Collected data entries

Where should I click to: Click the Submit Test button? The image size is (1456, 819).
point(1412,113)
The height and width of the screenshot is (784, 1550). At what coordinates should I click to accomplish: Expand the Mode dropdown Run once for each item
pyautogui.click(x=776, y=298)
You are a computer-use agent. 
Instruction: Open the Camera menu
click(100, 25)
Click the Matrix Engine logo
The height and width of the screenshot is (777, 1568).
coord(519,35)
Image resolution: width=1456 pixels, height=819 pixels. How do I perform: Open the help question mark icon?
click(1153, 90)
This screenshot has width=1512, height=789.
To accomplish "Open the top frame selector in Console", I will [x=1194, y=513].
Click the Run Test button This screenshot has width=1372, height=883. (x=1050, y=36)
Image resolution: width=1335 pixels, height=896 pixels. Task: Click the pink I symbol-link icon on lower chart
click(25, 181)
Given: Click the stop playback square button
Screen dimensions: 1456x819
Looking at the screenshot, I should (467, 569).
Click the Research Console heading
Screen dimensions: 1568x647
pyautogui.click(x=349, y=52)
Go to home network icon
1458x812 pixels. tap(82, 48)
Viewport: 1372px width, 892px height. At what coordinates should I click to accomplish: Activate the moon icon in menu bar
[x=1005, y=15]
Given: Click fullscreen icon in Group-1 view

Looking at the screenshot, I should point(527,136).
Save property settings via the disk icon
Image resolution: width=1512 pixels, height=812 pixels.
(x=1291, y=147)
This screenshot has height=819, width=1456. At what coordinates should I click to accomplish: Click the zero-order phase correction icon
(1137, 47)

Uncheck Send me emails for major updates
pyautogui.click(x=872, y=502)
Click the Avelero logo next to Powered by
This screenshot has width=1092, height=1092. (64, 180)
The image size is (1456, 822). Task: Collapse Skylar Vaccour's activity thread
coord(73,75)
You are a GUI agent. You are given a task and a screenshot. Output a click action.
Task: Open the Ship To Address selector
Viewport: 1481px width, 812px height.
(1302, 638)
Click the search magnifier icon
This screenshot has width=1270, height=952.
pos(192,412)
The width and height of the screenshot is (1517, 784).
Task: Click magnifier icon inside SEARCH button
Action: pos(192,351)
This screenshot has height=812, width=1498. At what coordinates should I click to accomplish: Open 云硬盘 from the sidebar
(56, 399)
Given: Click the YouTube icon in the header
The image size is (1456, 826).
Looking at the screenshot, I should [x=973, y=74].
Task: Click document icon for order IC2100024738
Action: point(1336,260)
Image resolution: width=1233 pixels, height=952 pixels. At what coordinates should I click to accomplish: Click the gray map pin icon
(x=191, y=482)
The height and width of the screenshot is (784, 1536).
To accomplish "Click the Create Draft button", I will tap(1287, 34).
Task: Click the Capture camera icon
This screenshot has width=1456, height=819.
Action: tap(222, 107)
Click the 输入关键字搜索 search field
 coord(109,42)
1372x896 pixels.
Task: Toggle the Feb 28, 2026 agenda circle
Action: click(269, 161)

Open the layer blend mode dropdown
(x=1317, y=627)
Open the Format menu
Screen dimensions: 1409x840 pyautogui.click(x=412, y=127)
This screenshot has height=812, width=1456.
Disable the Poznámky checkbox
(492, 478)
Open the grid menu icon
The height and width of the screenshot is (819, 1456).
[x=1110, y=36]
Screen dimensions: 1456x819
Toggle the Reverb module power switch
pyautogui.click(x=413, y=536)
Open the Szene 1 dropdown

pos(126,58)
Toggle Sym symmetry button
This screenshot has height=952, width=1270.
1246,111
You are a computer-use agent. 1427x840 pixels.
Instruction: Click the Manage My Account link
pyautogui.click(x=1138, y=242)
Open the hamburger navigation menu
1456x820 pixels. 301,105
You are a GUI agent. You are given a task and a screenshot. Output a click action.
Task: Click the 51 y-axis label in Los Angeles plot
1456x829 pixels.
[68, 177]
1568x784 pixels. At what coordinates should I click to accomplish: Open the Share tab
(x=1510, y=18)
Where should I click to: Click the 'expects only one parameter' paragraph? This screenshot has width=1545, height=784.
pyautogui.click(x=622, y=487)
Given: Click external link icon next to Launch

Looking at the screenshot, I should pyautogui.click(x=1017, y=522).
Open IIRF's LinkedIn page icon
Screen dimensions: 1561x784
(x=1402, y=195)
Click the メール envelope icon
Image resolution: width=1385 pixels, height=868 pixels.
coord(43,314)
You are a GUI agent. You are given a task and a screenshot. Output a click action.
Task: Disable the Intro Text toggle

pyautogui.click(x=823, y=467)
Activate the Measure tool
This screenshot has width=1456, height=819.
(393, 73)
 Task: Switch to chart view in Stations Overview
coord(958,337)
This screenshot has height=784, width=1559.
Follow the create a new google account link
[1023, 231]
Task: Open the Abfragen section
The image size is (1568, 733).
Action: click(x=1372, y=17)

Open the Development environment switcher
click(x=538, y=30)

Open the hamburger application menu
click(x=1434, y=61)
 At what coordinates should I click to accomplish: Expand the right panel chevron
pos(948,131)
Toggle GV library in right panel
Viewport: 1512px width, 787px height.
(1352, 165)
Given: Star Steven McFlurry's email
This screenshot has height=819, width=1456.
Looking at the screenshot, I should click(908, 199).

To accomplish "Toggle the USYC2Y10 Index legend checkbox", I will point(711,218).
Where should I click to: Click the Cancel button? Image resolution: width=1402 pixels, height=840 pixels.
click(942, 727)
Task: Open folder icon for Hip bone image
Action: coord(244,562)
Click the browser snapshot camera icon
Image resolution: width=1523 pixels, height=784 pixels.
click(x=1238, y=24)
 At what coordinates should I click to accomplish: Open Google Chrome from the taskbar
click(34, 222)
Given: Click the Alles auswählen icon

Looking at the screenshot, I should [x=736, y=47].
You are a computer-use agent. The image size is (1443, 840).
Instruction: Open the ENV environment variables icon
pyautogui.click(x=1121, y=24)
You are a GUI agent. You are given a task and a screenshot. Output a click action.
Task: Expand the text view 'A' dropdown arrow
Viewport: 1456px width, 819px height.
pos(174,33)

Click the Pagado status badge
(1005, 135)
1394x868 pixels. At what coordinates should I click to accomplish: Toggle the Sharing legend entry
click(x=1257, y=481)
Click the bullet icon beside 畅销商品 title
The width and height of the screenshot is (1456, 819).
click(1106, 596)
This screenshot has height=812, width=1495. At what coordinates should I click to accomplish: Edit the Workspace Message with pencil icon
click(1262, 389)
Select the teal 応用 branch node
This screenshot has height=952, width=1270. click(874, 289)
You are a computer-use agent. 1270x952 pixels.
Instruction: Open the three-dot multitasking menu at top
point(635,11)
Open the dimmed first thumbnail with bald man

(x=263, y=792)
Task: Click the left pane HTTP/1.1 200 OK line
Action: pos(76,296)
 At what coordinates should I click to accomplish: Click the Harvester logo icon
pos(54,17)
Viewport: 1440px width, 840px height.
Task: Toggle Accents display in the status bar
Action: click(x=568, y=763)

§ What the task requires
Lines from the top of the data above through the line with "Click the Matrix Engine logo", both ends included: copy them exactly, nothing more.

§ Worked solution
Where should I click to: Click the Submit Test button? The image size is (1456, 819).
point(1412,113)
The height and width of the screenshot is (784, 1550). At what coordinates should I click to accomplish: Expand the Mode dropdown Run once for each item
pyautogui.click(x=776, y=298)
You are a computer-use agent. 
Instruction: Open the Camera menu
click(100, 25)
Click the Matrix Engine logo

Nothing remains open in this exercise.